Work to complete: In this exercise, the entries below include pictures. Repeat exactly the lines from the line with "How do I perform: Sort by Subscriber count?" to the line with "Task: Click the Torino club crest icon", including both, but without the pictures.

Supplied material:
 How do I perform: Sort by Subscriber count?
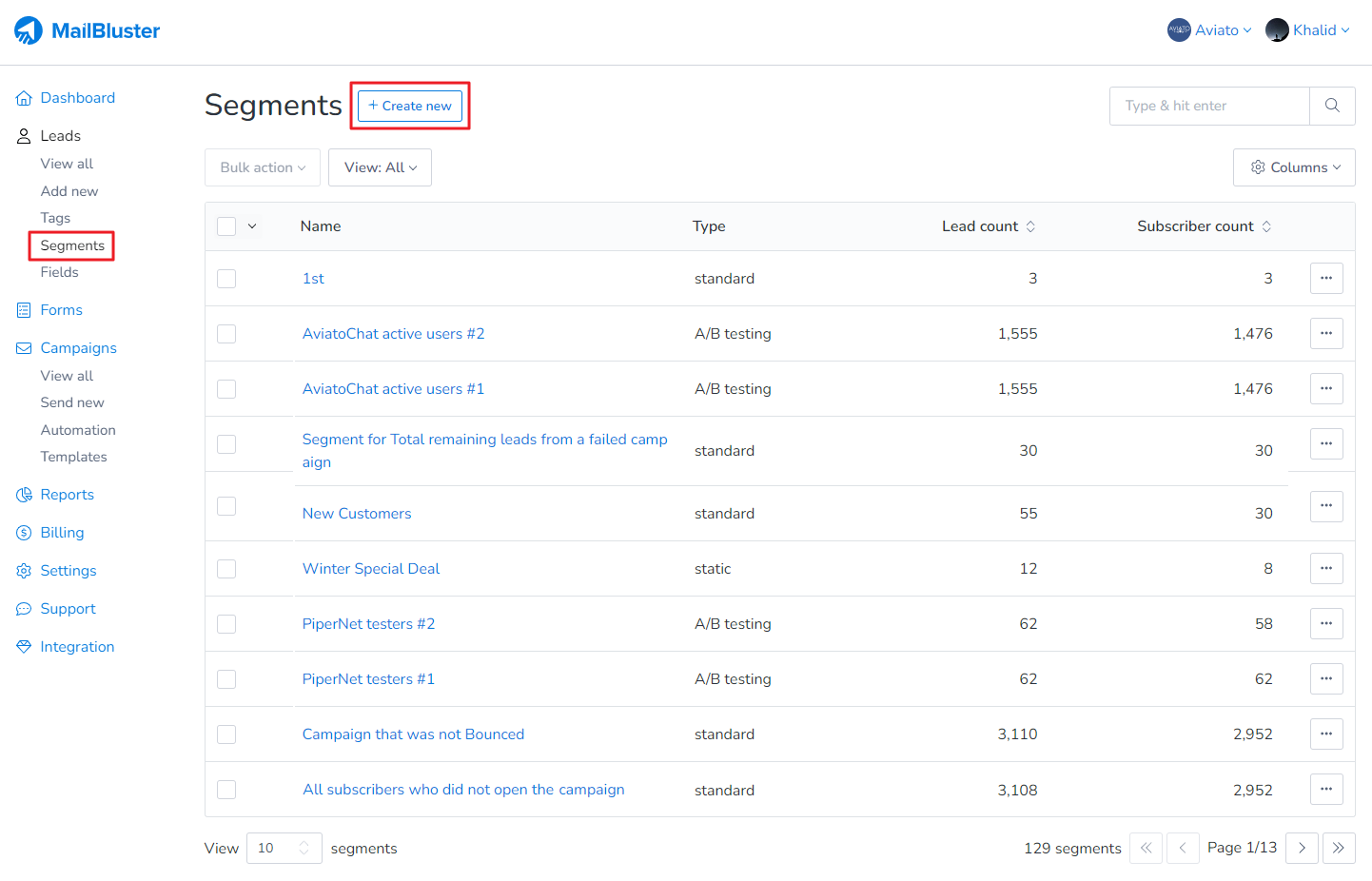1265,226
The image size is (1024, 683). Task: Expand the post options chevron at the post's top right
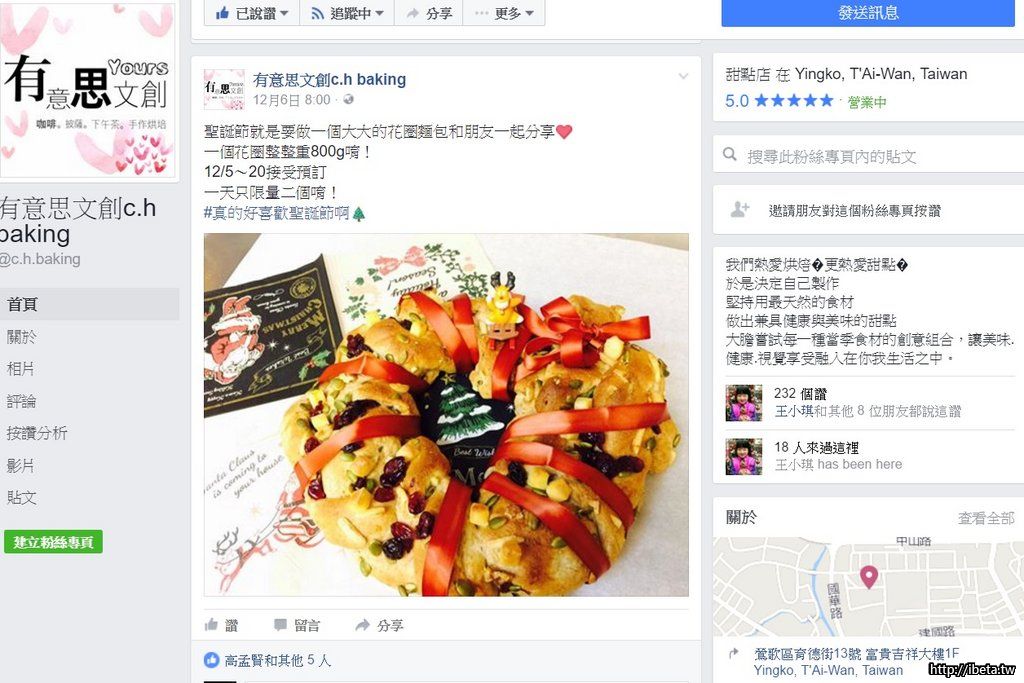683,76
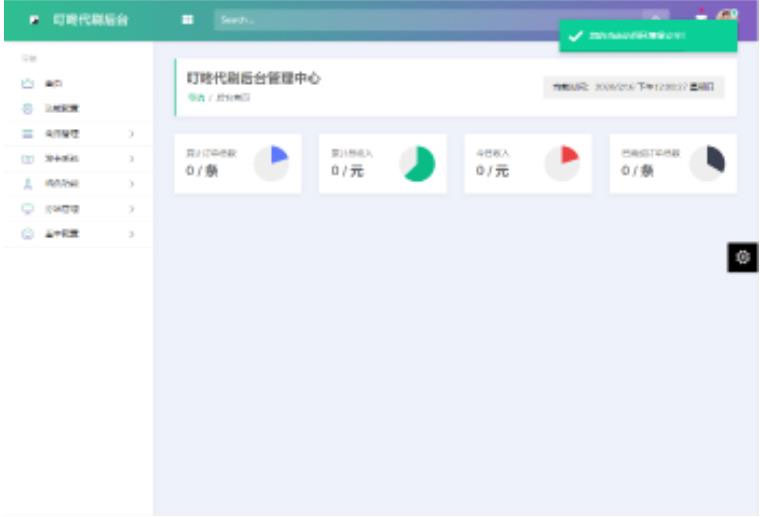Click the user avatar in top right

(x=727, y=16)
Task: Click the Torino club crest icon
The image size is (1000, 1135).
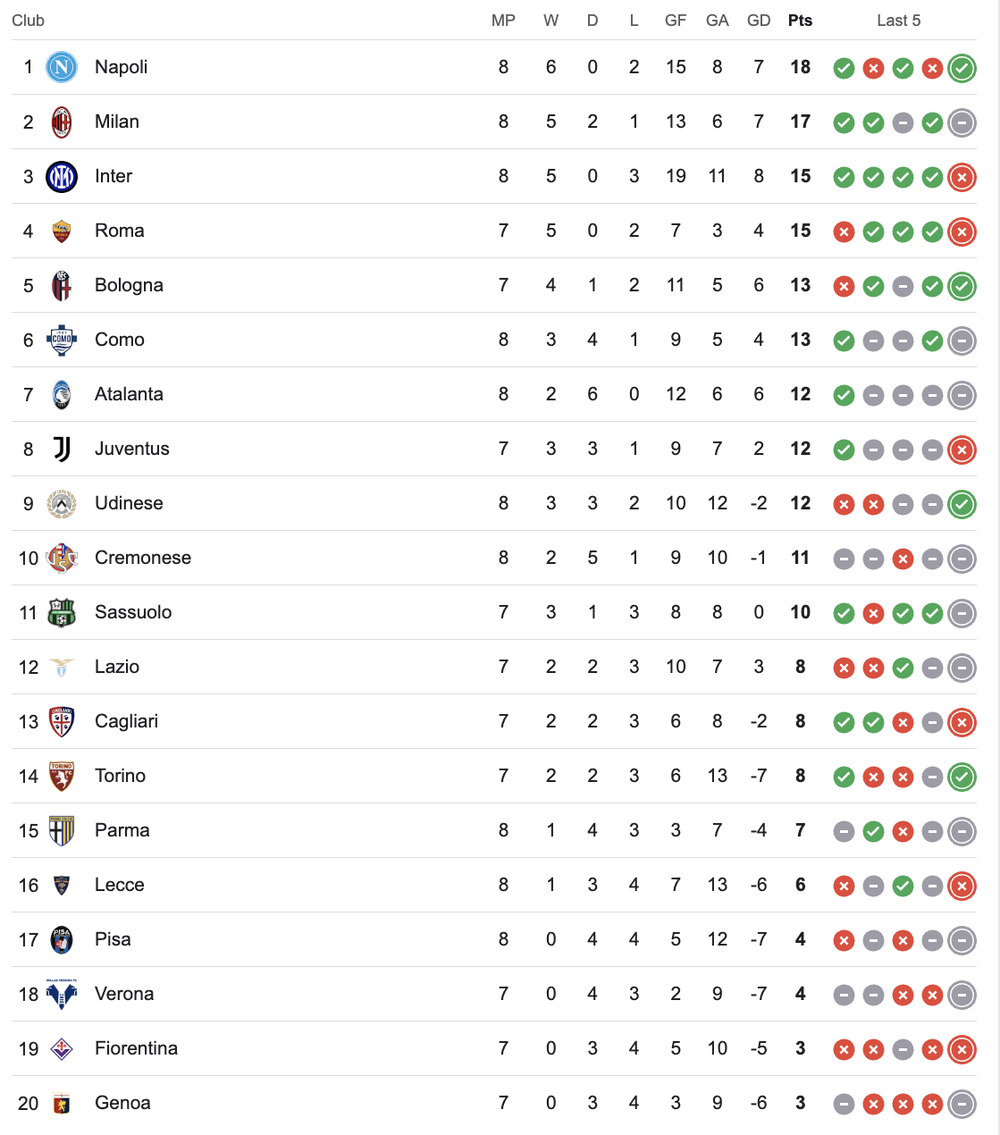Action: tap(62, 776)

---

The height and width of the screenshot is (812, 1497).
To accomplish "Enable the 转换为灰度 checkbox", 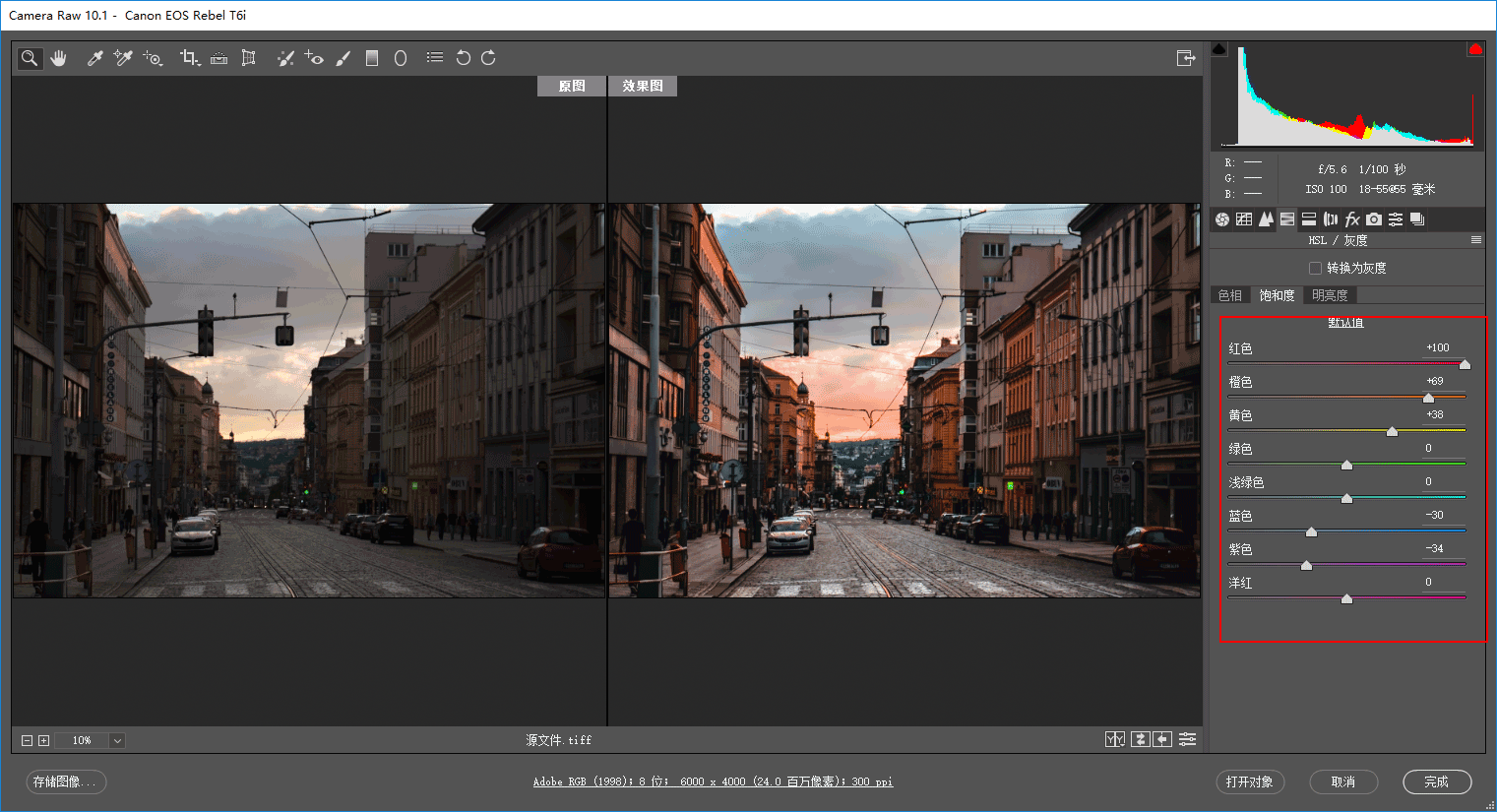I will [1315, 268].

Result of this task:
 How do I perform: Sort by Subscriber count?
1265,226
The image size is (1024, 683). Task: Expand the post options chevron at the post's top right
683,76
Click the user avatar in top right

(x=727, y=16)
Task: Click the Torino club crest icon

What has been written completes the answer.